## Given records
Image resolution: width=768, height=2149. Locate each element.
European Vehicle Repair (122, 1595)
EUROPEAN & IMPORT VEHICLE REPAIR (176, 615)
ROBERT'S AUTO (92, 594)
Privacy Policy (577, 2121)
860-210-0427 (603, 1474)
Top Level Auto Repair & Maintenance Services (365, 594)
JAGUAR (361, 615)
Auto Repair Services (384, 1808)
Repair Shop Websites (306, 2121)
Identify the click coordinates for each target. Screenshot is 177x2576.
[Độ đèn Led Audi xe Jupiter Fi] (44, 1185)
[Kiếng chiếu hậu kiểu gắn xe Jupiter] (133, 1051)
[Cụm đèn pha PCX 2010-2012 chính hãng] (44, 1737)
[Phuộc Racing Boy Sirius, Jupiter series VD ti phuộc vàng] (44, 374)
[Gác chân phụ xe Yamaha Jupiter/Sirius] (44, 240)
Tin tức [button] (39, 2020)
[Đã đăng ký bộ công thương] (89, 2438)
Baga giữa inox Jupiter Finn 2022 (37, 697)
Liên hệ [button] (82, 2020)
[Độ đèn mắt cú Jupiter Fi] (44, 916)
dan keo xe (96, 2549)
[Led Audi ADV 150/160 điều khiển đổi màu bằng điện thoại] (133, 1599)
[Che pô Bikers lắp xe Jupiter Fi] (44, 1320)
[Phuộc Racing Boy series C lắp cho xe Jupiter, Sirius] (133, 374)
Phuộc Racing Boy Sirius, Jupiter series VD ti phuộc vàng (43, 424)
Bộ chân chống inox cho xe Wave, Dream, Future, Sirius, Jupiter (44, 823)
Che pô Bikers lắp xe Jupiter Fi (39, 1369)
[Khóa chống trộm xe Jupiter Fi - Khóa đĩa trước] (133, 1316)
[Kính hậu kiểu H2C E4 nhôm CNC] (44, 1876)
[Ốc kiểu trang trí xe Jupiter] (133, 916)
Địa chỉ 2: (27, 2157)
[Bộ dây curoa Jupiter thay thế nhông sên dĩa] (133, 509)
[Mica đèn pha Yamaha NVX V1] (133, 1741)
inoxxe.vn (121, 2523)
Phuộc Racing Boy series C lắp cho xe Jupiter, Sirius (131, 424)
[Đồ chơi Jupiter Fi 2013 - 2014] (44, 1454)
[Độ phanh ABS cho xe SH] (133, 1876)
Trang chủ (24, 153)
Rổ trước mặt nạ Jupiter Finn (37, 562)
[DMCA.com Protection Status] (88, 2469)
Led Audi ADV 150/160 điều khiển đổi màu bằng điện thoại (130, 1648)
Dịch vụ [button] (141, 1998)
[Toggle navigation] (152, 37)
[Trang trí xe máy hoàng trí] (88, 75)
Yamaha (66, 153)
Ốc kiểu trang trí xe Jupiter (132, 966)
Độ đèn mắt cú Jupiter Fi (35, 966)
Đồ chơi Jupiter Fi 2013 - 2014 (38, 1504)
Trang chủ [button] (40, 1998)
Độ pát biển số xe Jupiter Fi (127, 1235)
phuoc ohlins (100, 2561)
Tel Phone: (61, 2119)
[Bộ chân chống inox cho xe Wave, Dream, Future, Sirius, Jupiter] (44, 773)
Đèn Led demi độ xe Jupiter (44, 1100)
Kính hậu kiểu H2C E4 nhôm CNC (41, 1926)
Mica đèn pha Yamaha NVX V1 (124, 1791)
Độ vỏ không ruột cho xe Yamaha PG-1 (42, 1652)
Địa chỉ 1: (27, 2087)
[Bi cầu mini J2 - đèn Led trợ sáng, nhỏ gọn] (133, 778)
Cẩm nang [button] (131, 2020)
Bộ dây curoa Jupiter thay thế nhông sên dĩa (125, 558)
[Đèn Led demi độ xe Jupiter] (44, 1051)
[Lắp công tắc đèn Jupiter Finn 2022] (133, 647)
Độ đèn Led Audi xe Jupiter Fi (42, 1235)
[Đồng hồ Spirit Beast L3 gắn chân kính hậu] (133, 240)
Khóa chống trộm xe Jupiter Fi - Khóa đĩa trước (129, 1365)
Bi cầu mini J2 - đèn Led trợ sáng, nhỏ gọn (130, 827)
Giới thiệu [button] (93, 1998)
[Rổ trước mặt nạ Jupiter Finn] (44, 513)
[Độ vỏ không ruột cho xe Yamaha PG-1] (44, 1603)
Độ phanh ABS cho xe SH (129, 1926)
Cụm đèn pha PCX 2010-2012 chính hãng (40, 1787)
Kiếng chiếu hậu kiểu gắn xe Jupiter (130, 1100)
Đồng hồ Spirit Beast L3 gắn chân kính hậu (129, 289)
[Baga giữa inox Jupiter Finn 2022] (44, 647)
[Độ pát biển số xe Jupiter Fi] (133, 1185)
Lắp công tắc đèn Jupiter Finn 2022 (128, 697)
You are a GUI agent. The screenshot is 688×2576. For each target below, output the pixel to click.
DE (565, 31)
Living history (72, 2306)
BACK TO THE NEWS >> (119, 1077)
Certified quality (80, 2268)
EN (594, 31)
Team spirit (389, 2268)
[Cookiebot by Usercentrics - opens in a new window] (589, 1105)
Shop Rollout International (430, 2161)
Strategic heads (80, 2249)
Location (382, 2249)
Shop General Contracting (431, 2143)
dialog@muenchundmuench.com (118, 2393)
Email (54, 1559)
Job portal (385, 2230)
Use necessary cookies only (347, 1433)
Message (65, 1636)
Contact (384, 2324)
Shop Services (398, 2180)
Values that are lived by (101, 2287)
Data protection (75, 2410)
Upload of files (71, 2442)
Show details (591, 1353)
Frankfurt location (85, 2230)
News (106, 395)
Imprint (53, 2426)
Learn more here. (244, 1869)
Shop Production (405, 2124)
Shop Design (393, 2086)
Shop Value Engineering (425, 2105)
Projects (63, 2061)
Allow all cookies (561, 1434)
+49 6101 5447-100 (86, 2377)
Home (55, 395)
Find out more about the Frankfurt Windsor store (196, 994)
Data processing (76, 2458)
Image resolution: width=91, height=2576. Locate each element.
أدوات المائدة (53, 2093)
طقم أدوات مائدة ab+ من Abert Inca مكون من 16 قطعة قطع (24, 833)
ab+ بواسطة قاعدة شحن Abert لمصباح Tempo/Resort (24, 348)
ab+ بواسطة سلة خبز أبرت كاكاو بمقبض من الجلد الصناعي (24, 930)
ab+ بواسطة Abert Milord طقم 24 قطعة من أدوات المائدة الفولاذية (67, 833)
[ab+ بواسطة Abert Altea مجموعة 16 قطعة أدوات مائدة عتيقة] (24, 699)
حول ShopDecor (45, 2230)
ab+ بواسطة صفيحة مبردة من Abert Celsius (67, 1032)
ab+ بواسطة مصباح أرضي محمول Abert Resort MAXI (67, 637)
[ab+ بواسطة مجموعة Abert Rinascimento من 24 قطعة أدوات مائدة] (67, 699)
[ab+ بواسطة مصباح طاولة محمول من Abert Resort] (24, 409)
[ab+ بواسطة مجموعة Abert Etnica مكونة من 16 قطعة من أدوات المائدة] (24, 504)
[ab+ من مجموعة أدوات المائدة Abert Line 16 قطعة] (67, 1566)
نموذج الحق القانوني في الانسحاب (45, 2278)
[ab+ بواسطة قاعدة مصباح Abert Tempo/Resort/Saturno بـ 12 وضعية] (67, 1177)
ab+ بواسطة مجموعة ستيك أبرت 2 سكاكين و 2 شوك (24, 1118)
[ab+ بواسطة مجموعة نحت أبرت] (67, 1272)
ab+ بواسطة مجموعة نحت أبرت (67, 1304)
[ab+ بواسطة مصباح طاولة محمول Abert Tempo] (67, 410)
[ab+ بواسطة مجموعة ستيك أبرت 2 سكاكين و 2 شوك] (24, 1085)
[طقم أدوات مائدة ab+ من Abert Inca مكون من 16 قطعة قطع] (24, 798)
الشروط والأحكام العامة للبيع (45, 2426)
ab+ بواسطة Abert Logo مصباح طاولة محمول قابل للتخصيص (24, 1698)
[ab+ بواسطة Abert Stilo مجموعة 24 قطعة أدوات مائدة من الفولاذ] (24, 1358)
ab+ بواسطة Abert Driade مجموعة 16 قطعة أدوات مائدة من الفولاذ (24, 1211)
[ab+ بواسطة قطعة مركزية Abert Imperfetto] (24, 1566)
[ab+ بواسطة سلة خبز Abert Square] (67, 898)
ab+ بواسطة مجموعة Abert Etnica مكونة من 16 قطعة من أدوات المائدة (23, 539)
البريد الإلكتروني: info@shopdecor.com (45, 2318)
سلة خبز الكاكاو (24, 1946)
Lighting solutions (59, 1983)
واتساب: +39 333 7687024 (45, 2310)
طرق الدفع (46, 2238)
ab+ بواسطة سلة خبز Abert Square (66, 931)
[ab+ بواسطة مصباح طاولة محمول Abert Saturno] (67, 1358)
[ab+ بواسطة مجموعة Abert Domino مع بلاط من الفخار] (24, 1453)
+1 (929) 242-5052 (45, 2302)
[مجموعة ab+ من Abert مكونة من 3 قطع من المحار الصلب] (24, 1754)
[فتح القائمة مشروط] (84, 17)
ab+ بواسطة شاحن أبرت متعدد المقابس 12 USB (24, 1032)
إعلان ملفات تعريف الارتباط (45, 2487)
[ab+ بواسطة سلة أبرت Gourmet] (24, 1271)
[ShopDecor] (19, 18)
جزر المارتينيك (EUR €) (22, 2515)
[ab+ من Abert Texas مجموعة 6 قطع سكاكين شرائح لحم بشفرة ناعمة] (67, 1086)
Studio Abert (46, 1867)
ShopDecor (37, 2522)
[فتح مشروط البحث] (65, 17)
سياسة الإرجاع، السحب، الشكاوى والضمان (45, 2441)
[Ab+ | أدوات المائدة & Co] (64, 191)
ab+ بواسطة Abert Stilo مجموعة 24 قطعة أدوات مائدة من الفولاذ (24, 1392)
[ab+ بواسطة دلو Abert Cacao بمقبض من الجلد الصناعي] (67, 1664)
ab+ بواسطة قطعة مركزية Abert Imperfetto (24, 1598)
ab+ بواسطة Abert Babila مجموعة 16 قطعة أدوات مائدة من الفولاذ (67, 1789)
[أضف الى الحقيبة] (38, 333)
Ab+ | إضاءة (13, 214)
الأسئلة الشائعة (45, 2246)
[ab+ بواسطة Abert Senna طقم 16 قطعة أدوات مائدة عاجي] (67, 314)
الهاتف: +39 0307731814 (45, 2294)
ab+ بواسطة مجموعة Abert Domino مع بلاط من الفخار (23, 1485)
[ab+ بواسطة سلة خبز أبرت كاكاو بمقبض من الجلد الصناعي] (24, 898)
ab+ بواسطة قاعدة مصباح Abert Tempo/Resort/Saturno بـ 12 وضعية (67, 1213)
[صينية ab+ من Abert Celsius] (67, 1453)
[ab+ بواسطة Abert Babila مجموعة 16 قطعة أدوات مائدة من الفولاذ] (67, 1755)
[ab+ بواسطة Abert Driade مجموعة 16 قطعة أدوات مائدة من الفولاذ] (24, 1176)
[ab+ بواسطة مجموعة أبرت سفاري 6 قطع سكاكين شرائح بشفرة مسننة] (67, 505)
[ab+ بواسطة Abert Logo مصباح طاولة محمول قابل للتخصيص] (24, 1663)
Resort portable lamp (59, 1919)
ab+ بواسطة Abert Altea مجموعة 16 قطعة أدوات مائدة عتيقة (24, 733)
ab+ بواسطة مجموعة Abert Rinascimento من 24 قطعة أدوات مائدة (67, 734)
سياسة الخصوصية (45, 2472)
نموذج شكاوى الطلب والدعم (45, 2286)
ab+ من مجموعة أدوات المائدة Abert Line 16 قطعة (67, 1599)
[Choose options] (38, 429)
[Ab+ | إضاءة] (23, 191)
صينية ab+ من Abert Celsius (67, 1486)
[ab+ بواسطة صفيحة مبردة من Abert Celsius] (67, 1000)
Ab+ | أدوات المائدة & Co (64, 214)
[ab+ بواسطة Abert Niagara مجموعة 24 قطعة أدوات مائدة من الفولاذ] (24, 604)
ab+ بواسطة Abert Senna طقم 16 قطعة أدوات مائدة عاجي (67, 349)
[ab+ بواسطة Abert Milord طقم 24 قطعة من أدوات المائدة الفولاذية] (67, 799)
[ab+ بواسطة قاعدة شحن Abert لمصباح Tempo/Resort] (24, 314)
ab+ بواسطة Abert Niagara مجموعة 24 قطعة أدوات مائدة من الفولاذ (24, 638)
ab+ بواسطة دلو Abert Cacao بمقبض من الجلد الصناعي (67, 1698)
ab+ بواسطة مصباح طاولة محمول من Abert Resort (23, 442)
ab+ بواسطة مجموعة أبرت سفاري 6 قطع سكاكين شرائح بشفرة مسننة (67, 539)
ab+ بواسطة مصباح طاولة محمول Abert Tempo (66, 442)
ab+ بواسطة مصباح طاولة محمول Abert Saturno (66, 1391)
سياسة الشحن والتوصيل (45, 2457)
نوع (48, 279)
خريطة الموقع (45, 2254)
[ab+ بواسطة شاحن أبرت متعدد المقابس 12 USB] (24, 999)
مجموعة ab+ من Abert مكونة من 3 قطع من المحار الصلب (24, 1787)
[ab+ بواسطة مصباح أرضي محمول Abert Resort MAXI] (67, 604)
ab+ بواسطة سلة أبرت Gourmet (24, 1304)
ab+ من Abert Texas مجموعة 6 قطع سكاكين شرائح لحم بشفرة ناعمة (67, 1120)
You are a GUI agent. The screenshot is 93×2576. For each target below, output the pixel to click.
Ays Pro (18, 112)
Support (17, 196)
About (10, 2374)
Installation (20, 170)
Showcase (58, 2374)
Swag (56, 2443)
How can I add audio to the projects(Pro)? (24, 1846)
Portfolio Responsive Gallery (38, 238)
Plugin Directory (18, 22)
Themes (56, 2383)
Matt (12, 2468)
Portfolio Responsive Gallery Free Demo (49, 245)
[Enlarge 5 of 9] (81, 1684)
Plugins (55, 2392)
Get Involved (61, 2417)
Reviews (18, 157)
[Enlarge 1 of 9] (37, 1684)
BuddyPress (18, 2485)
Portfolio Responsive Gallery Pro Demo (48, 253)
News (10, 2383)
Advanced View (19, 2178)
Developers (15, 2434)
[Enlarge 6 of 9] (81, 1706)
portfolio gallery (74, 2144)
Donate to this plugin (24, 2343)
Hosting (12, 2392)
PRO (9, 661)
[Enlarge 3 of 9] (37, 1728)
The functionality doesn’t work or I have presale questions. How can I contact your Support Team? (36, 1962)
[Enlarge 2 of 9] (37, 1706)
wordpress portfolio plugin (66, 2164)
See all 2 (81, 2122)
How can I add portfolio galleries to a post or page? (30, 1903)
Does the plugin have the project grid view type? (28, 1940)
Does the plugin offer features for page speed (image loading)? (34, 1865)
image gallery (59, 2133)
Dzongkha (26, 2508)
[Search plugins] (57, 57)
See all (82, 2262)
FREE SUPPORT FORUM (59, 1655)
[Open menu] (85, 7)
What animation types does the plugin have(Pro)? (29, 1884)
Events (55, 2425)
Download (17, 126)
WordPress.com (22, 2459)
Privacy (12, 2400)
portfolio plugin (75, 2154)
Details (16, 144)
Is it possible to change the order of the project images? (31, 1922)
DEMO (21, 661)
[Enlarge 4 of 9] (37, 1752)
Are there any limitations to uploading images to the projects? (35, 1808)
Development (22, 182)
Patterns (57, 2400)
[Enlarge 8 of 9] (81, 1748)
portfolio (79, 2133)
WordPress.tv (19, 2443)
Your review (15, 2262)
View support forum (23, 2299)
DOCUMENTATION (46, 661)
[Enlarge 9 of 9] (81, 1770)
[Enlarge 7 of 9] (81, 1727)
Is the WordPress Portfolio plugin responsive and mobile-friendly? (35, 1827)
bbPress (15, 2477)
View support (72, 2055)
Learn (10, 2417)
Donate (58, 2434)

## Required work
Among the lines of the listing, count those containing the word "trước". Answer with the count alone.

## The answer
4